* **Source passage**
ABBOTT J.:—The relevant facts and the legal principles which are applicable in this appeal are clearly set forth in the reasons of my brother Spence which I have had the advantage of considering. I agree with him that the appeal should be dismissed but, with respect, I prefer to do so upon the basis of the views expressed by Wood and Maguire JJ.A., in the Court below.

The learned arbitrator found that the Community Planning Scheme adopted by by-law 3506, passed by the City Council of Regina on December 5, 1961, represented the state of mind of the city authorities at that time. That Planning Scheme was crystallized in the zoning by-law 3618 adopted on December 28, 1962, of which public notice had been given some months before, and which affected the whole City of Regina. The arbitrator held on the evidence that this by-law was an independent zoning enactment, part of an overall city plan and not part of the expropriation proceedings—although passed of course with knowledge of the Wascana Centre Scheme. He held therefore that the bylaw 3618, in limiting the use of the land expropriated to “public service use”, was a determining factor in assessing the amount of compensation. These findings were confirmed by the majority in the Court of Appeal. The Appellants failed to satisfy me that they are wrong and I would therefore dispose of the appeal as proposed by my brother Spence.

* **Data**
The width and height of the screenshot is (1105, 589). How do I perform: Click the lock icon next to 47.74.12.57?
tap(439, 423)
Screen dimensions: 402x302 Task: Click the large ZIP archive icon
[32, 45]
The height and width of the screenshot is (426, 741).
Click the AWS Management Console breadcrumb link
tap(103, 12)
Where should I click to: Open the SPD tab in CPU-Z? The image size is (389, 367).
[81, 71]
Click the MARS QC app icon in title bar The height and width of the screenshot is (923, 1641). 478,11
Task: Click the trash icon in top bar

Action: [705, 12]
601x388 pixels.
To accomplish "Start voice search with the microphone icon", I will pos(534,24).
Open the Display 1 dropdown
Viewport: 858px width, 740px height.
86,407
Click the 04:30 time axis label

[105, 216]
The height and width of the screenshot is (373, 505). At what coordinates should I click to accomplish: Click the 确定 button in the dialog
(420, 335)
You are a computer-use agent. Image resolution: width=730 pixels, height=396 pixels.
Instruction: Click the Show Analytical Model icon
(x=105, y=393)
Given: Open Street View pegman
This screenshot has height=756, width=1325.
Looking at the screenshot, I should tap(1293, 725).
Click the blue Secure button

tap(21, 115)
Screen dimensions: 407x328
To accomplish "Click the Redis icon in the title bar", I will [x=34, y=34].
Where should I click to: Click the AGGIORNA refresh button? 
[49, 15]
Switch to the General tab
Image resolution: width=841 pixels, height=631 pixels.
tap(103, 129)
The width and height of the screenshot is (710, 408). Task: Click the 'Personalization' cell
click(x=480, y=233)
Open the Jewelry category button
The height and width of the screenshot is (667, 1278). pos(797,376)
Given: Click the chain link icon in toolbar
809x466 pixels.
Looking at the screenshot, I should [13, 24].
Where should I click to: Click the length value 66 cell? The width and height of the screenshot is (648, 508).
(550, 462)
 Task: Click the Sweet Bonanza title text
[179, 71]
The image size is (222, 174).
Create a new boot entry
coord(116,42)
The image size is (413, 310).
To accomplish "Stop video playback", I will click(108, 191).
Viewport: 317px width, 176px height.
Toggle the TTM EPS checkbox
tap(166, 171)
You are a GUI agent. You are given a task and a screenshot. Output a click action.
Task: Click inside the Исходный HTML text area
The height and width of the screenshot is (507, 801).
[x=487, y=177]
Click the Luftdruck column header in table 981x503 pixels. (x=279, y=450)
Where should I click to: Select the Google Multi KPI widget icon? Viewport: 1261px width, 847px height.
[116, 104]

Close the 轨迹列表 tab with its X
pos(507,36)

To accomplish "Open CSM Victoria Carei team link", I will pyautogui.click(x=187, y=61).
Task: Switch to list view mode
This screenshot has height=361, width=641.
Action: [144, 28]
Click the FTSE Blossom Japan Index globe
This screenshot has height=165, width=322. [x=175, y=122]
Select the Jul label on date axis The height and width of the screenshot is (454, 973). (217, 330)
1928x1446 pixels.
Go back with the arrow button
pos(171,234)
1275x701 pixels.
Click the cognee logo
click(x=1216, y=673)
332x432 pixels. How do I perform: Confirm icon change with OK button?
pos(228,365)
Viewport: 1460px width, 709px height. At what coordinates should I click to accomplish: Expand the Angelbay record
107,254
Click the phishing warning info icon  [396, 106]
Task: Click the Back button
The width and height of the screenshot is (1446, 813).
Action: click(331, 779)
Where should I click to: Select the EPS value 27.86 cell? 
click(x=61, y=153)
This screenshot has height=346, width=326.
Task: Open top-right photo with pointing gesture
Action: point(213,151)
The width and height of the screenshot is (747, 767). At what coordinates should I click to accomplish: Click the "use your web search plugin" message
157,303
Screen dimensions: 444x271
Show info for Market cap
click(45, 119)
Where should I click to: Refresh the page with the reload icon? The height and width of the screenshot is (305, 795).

* **Tasks to complete**
(a) Name every judge mentioned in the Regina expropriation judgment.
(b) Print the part of the Regina expropriation judgment starting with "ABBOTT J.:—The relevant" and going on through "the Court below.".
(c) Write what comes next in the Regina expropriation judgment, picking up after its final sentence.

* **Expected outputs**
(a) Abbott, Spence, Wood, Maguire

(b)
ABBOTT J.:—The relevant facts and the legal principles which are applicable in this appeal are clearly set forth in the reasons of my brother Spence which I have had the advantage of considering. I agree with him that the appeal should be dismissed but, with respect, I prefer to do so upon the basis of the views expressed by Wood and Maguire JJ.A., in the Court below.

(c)
SPENCE J.:—This is an appeal from the judgment of the Court of Appeal for Saskatchewan delivered on May 19, 1965. By that judgment the Court of Appeal for Saskatchewan allowed, in part, an appeal from an award made by His Honour Judge J.E. Friesen, sitting as an arbitrator, who had fixed the compensation at $506,500. The Court of Appeal increased that award to $669,840 and added interest at 5 per cent from September 19, 1962, until the date of payment. The appellants seek to have the award as so amended further increased.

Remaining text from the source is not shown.